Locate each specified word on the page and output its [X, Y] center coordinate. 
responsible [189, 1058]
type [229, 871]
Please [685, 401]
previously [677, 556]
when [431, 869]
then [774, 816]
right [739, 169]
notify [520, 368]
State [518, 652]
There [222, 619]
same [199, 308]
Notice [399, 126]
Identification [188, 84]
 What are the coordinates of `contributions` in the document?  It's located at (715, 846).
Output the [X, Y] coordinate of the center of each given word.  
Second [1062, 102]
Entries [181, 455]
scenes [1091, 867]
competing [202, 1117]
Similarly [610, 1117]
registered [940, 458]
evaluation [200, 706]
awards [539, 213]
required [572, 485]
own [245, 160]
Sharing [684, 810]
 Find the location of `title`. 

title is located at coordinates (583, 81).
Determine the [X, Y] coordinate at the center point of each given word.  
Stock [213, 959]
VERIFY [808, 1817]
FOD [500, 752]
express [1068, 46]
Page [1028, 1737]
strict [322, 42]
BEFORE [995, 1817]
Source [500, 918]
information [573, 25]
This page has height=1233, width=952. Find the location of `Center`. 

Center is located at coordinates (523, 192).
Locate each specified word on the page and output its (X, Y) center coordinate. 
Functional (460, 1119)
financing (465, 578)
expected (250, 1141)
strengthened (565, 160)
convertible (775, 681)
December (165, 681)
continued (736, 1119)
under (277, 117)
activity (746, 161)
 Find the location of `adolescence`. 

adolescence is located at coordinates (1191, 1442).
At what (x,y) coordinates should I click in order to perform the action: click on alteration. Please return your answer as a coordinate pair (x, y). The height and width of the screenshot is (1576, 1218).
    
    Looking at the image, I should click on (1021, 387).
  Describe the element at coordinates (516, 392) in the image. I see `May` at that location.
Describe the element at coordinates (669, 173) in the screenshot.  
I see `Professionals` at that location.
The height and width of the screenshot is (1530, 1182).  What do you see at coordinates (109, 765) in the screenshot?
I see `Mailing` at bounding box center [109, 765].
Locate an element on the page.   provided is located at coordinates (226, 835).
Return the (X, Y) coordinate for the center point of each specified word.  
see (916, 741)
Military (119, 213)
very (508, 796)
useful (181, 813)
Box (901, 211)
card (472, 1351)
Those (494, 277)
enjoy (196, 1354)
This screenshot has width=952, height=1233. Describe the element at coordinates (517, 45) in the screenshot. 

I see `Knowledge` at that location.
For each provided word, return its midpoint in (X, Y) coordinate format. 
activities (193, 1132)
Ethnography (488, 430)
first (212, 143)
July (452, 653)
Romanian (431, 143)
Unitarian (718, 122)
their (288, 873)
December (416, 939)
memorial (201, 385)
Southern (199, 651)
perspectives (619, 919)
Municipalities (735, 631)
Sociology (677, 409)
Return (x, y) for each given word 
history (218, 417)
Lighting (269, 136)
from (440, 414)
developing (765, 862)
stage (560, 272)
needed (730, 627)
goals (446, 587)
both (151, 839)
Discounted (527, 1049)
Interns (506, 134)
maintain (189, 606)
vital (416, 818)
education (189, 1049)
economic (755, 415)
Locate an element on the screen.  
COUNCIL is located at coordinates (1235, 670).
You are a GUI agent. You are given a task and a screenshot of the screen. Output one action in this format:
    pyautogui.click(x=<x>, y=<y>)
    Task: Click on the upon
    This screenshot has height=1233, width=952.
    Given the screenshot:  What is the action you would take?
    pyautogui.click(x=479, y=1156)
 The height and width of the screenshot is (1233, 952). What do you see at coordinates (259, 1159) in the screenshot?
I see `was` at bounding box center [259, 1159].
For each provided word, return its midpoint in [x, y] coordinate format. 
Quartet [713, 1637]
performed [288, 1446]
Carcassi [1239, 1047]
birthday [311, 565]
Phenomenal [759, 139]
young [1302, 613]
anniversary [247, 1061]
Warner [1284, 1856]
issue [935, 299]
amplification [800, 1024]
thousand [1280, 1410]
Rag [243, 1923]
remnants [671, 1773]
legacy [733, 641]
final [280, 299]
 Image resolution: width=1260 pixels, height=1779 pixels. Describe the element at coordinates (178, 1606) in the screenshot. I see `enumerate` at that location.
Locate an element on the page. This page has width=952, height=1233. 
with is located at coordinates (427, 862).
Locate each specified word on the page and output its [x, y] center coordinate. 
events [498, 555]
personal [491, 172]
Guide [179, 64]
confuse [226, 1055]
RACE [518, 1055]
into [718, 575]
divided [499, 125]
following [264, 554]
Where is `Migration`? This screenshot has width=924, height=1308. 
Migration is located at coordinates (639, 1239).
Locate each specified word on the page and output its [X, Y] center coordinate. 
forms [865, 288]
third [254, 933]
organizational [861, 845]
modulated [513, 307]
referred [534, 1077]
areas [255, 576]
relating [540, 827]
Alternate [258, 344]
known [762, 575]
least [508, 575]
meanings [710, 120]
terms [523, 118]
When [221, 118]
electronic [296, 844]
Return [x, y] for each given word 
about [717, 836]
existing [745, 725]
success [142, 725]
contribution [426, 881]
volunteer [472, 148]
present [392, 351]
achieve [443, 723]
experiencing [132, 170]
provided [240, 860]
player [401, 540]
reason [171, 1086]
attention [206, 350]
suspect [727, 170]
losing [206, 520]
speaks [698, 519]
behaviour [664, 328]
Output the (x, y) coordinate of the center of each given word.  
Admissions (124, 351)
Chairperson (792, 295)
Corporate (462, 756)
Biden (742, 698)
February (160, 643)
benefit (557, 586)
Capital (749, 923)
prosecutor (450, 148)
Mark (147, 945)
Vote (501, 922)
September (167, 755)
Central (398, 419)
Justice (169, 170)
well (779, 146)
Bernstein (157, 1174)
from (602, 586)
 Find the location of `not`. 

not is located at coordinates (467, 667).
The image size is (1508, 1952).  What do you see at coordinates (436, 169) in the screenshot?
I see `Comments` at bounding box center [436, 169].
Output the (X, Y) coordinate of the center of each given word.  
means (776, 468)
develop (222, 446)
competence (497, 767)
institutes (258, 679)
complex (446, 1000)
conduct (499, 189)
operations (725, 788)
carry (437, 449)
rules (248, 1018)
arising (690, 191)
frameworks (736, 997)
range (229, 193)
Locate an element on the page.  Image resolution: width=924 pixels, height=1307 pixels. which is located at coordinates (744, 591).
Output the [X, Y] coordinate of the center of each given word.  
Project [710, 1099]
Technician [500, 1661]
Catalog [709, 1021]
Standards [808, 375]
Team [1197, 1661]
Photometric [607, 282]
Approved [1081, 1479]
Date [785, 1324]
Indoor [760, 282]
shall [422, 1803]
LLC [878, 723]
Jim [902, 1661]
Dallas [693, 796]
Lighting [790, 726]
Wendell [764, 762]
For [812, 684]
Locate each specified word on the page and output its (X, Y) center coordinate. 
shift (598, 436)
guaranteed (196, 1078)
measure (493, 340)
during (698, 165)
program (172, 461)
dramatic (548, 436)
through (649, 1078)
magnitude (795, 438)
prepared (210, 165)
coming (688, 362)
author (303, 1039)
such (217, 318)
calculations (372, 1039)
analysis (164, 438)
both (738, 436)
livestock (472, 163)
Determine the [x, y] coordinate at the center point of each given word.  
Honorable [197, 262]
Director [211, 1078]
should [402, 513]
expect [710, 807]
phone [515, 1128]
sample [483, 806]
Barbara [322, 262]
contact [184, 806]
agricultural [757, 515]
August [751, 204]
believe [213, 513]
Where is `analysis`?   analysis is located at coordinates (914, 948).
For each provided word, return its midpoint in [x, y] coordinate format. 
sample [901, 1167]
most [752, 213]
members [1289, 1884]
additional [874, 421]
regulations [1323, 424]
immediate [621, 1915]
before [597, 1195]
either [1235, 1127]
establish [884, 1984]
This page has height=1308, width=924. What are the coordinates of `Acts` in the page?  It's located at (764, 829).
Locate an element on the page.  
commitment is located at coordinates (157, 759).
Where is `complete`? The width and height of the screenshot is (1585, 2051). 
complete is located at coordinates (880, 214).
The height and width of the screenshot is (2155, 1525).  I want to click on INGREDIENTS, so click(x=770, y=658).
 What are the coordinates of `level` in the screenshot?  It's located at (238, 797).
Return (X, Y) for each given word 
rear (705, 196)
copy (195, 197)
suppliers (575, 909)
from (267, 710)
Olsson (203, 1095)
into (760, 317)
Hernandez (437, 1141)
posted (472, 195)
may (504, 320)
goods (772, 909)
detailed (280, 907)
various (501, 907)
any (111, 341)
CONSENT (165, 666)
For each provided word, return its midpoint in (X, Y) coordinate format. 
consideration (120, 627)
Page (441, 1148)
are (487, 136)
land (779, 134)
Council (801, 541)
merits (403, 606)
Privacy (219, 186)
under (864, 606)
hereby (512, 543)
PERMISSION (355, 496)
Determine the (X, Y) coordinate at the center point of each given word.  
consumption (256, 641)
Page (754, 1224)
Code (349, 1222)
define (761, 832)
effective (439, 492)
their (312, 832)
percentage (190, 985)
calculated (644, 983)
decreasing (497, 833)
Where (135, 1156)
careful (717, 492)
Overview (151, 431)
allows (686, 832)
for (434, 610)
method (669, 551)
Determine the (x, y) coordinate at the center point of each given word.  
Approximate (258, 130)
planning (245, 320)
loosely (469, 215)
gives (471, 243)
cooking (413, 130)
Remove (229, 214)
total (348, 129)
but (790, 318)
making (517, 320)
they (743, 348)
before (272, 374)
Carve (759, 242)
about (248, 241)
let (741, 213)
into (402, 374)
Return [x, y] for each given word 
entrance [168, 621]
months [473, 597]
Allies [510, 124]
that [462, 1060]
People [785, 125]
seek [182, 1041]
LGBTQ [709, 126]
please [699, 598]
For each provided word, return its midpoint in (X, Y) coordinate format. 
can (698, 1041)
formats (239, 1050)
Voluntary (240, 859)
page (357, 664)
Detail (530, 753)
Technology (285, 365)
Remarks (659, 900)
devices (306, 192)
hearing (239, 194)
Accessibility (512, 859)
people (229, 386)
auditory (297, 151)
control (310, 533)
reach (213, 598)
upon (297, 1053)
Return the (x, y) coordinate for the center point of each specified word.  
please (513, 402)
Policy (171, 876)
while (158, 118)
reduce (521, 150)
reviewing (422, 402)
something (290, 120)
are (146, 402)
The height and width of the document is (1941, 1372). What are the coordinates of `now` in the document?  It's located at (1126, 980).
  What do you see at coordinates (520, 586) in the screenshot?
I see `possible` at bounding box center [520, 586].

◆ Task details: In the listing, rewrite the lines starting with the line containing "contact [184, 806]" and going on through the line containing "any (111, 341)", replacing "screenshot" with "image" and leaving everything else unchanged.

◆ Answer for the task:
contact [184, 806]
agricultural [757, 515]
August [751, 204]
believe [213, 513]
Where is `analysis`?   analysis is located at coordinates (914, 948).
For each provided word, return its midpoint in [x, y] coordinate format. 
sample [901, 1167]
most [752, 213]
members [1289, 1884]
additional [874, 421]
regulations [1323, 424]
immediate [621, 1915]
before [597, 1195]
either [1235, 1127]
establish [884, 1984]
This page has height=1308, width=924. What are the coordinates of `Acts` in the page?  It's located at (764, 829).
Locate an element on the page.  
commitment is located at coordinates (157, 759).
Where is `complete`? The width and height of the image is (1585, 2051). 
complete is located at coordinates (880, 214).
The height and width of the image is (2155, 1525).  I want to click on INGREDIENTS, so click(x=770, y=658).
 What are the coordinates of `level` in the image?  It's located at (238, 797).
Return (X, Y) for each given word 
rear (705, 196)
copy (195, 197)
suppliers (575, 909)
from (267, 710)
Olsson (203, 1095)
into (760, 317)
Hernandez (437, 1141)
posted (472, 195)
may (504, 320)
goods (772, 909)
detailed (280, 907)
various (501, 907)
any (111, 341)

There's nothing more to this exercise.